É uma peça chata em que ficam brincando de ser ou não ser teatro. Como se houvesse dúvida, como se - de fato e realmente - os atores em cena pudessem não estar em cena e, portanto, não estarem interpretando. Um flerte com essa ideia que anda por aí e que se convencionou chamar de não-interpretação.
A tal peça tem alguma inteligência que eu, infelizmente(ou seria felizmente?), não compreendo. É o teatro como sacada, como situação "atores-diante-do-público" levada ad infinitum. Eu não entendia porque riam. Quando ri, sorri e fui honesto. Quero dizer: o aparte (esse recurso ancestral e legítimo) é legal e tudo, mas, bem, há limites. Ainda mais um aparte que 'conversa' com a plateia - como se fosse natural e não artificio.
Olhando aquilo pensei em tudo que não quero e não me interessa. Teatro pra dentro, voltado pra uma ideia de inteligência de salão que faz com que os momentos engraçados sejam um desfrute para os que captaram a mensagem - ou melhor: a sacada.
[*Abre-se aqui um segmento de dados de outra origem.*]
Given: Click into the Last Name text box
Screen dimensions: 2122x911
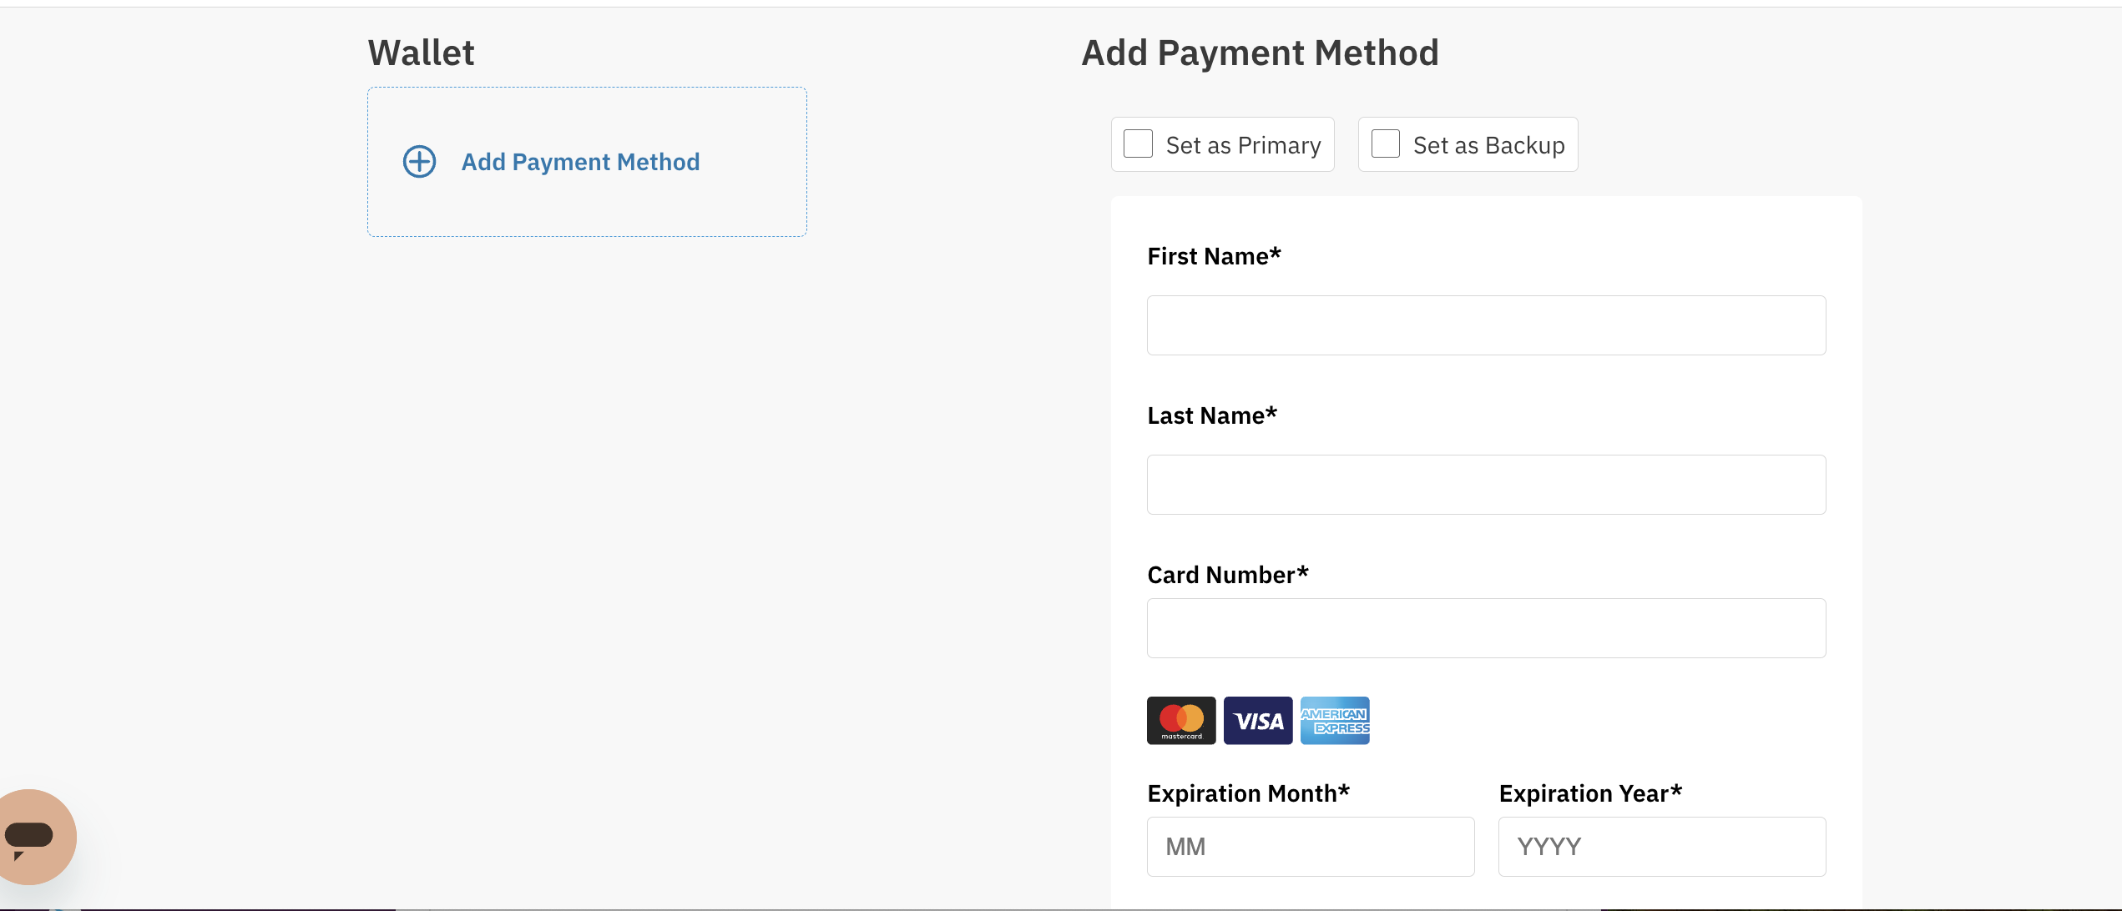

É o teatro blasé e cheio de referências pós-dramáticas - esse termo/conceito que está aí e que explica o melhor e o pior do teatro contemporâneo.
Na peça chata havia champanhe e taças e belezas e tudo, tudo mesmo, era lindo. Os atores, a luz indireta, os movimentos de corpo que significavam alguma coisa que eu nunca entenderei... um mistério.
E o texto brincava uma única brincadeira: o ator dizendo sobre o personagem que ele representa: "- então ele resolve sair" (o ator que é o ele, o personagem, o performer consciente do aqui agora, etc ad infinitum) "e ele fala pra ela: te adoro". E então esse ator faz agora o 'ele' com mais 'verdade' e diz: "te adoro." E a cena continua. E muda para atriz: "- e ela sorriu", e a atriz sorri, "e disse: eu não te adoro", e a atriz, cheia de sacada diz: "eu não te adoro."
90 min. E não gosto de sair no meio Deus sabe porquê. Deve ter a ver com meu catolicismo e o lance da culpa...
Seja como for, estive lá, me aborreci e nem doeu. Ver teatro chato e afetado assim me dá uma puta vontade de montar a banca do meu teatrinho - que pode não contemplar a inteligência cheia de sacadas, mas que não te aluga e vai pra fora.
Não alugar, em se tratando de obras de arte, é, pra mim, um puta dum mérito.

*
Tem uma frase de uma música do R. Seixas que gosto muito e que, as vezes, me parece o próprio sentido da vida: "Só vou curtir meu roquezinho antigo/que não tem perigo de assustar ninguém".